> [What is being asked] The required output is the line containing "Help (22, 2357)" and every line after it, transcribed exactly through the end of the data below.

--

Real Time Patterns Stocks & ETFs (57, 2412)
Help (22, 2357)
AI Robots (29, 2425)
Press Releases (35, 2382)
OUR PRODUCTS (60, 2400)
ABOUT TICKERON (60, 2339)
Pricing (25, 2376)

--

> [Answer for the task]
Help (22, 2357)
AI Robots (29, 2425)
Press Releases (35, 2382)
OUR PRODUCTS (60, 2400)
ABOUT TICKERON (60, 2339)
Pricing (25, 2376)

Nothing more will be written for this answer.